The above optimistic bi-level optimization methods effectively model the interacting objectives of the outer-level knockout implementer and the inner-level microbial cells. However, the effectiveness of these optimistic formulations depends on the inherent assumption that the outer-level engineering objective and inner-level cellular fitness function behave cooperatively by selecting the inner-level solutions in favor of the outer-level optimization problem. In practice, when the inner-level problem either does not faithfully reflect cellular fitness objectives or has non-unique solutions, there is no guarantee that the cell response will be in cooperation with the engineering objective to maximize the desirable biochemical product formation as we recently found in [20]. The main questions that we would like to address here are:
-
1.
How robust are the derived knockout strategies based on these optimistic bi-level optimization formulations?
-
2.
Does the robustness depend on how the inner-level optimization problem approximates mutant cell objectives?
-
3.
Can we formulate new optimization problems that derive more robust solutions?

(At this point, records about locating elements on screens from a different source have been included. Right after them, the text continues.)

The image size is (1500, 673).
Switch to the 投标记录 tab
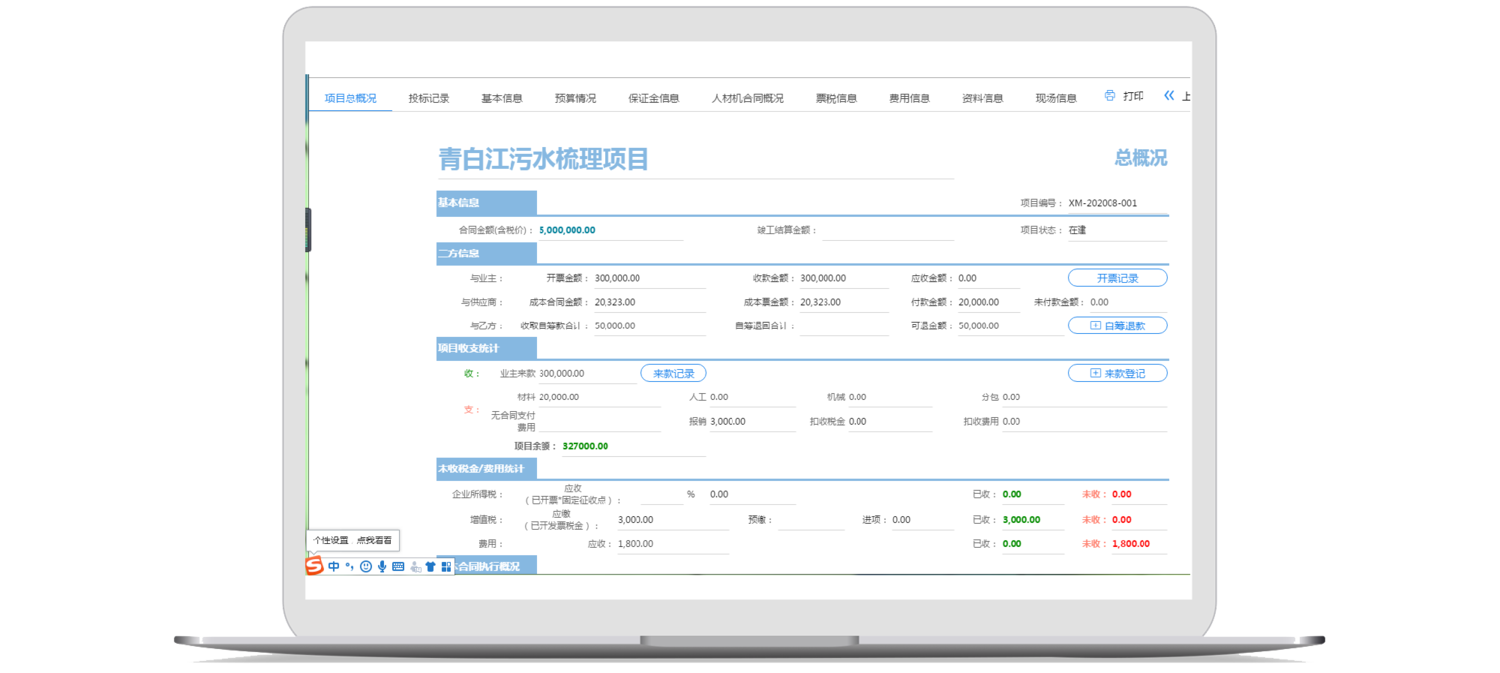point(429,98)
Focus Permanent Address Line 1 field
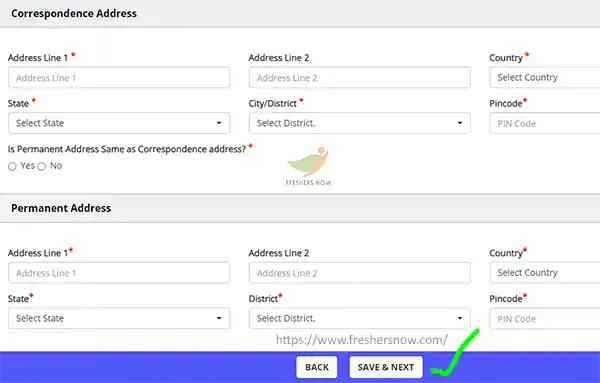Screen dimensions: 600x383 (119, 273)
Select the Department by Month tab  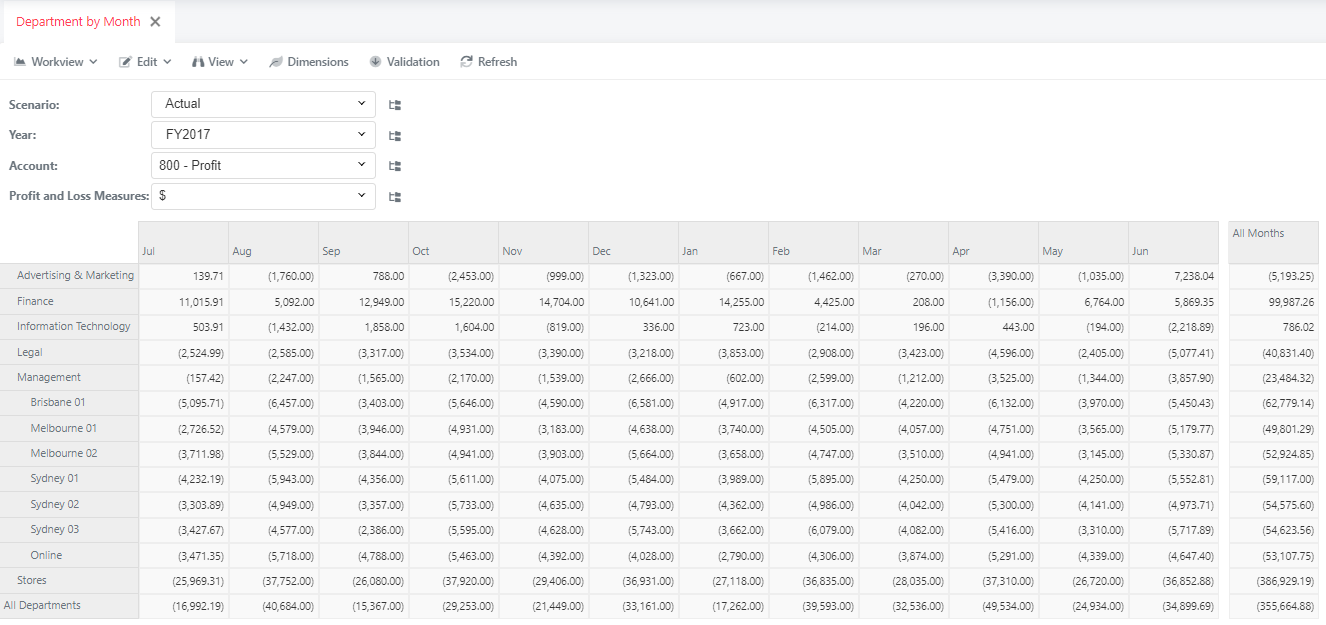tap(80, 20)
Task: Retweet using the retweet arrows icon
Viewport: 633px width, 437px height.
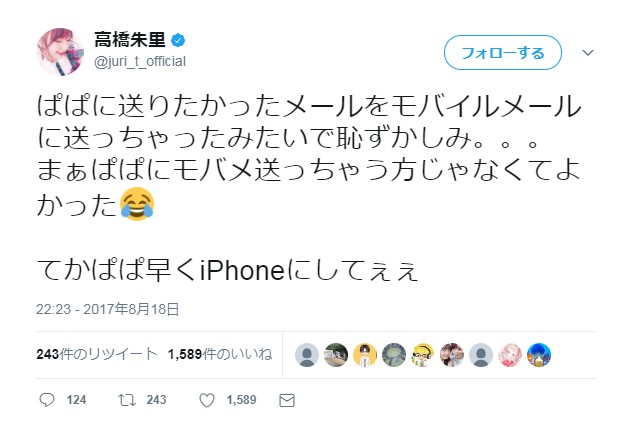Action: (x=127, y=400)
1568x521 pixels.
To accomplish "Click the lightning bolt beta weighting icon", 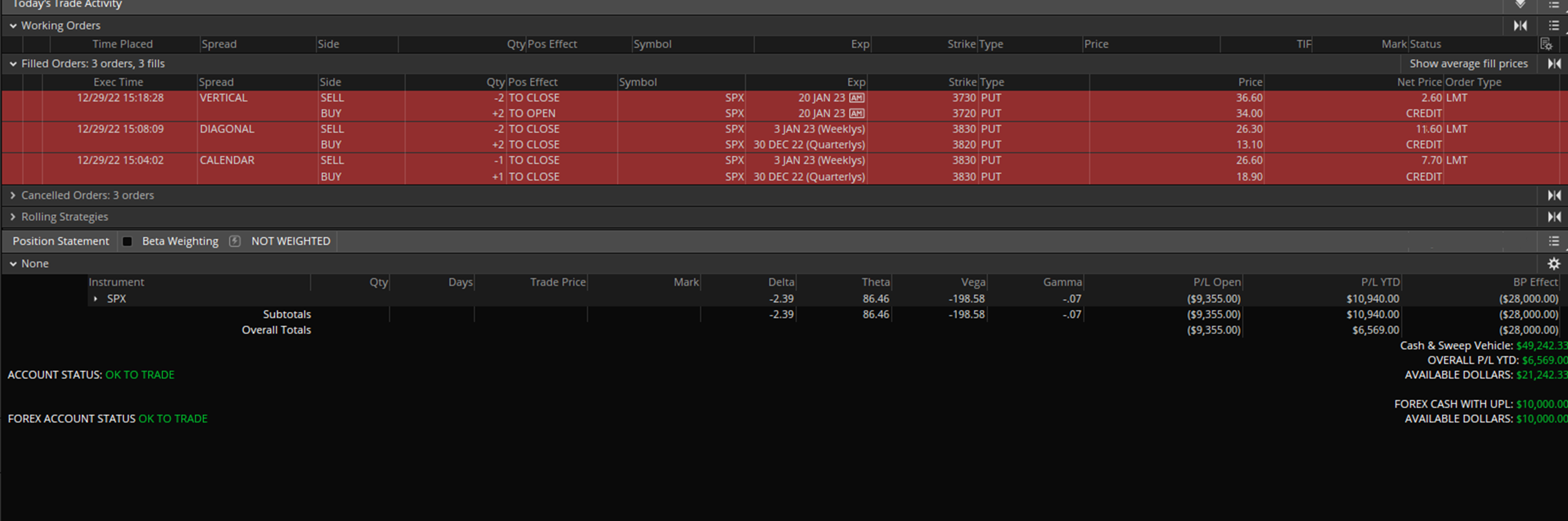I will click(235, 241).
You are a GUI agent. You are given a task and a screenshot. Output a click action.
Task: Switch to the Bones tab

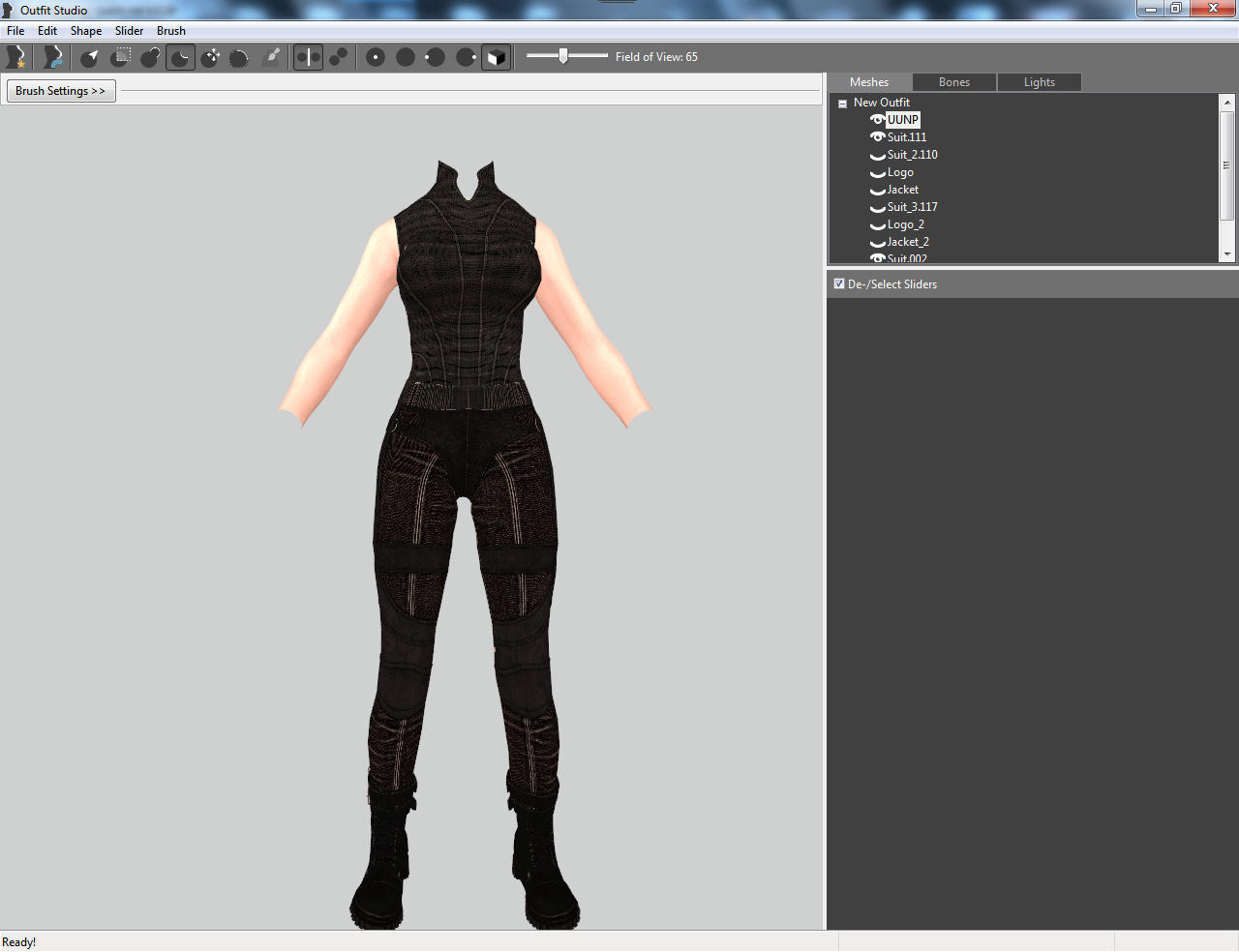[953, 82]
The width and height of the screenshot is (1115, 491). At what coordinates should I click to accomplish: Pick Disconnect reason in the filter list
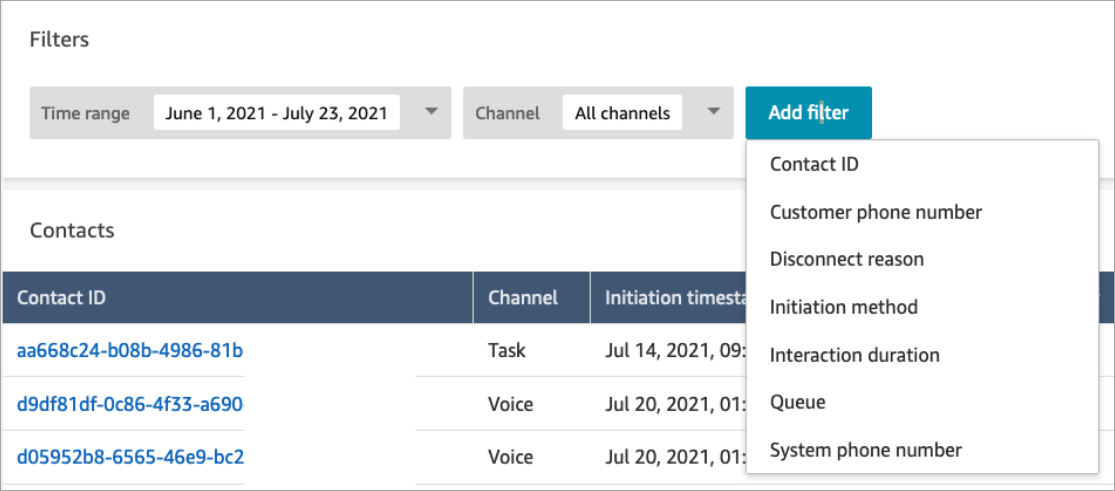coord(846,259)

We answer the first two questions by allowing the inner-level problem to take non-optimistic solutions as we have done in [20] to evaluate the knockout strategies derived by OptKnock and ROOM. More importantly, we propose a novel pessimistic bi-level optimization framework in this paper to derive robust knockout strategies, which consider the uncertainty introduced by the inner-level models from the aforementioned non-cooperative and non-unique issues.
We now present our pessimistic optimization formulations for deriving robust mutant strains and provide the detailed derivation of the optimization solutions to our pessimistic models, in which we maximize the desired overproduction for the worst-case scenario due to uncertainty and non-cooperative environment with different inner-level mutant cell survival models.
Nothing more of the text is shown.